= Work instructions =
Omit the pictures, then reproduce exactly the line bearing "The height and" and every line after it up to and including the last line of the entries below.

________

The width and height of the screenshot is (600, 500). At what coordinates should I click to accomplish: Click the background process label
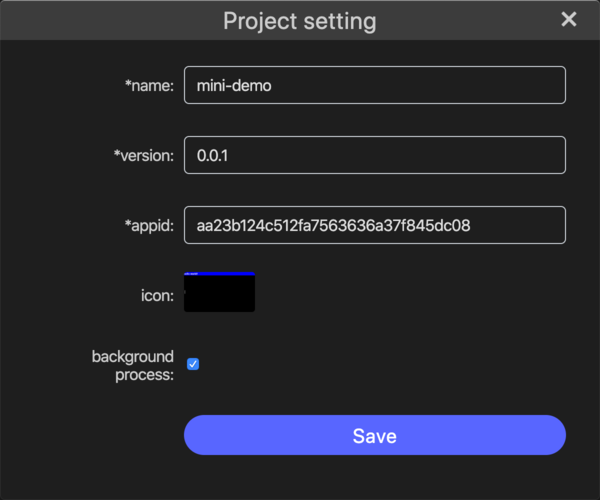[x=133, y=365]
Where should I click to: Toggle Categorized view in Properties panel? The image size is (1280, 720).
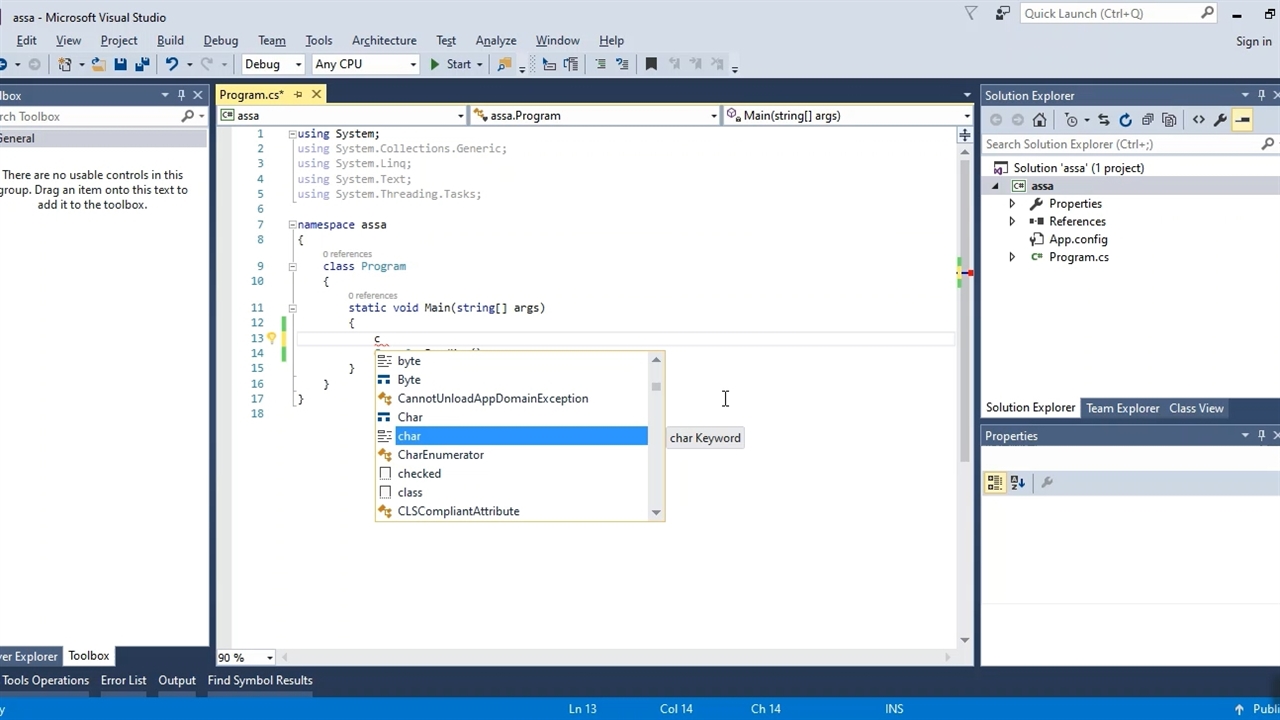(995, 482)
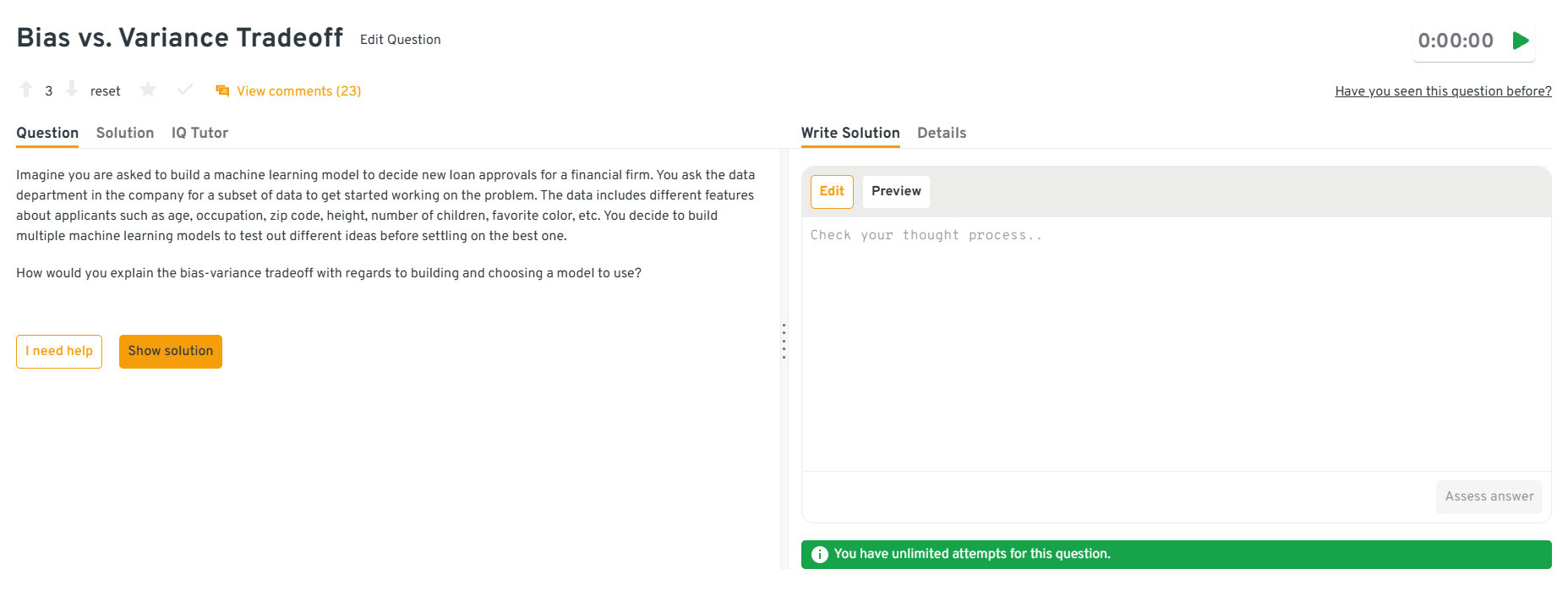Switch to the Solution tab
Viewport: 1568px width, 591px height.
125,133
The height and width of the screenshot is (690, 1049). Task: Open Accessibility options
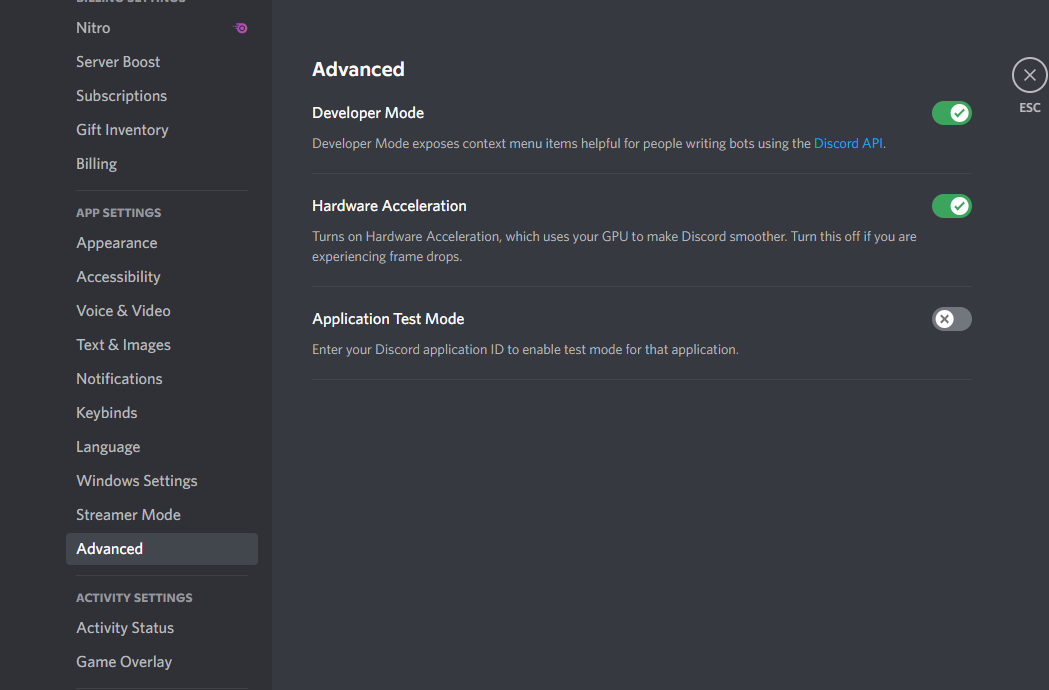tap(118, 276)
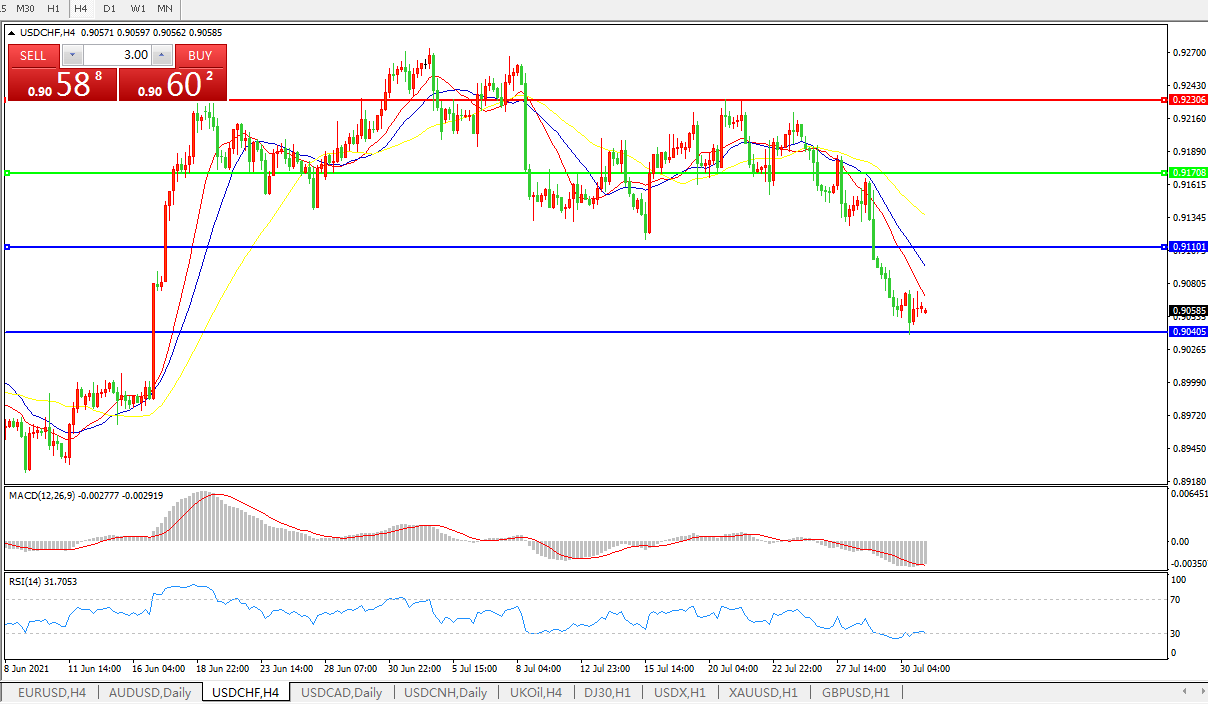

________

= Result of this task =
The height and width of the screenshot is (690, 1049). Task: Open Accessibility options
tap(118, 276)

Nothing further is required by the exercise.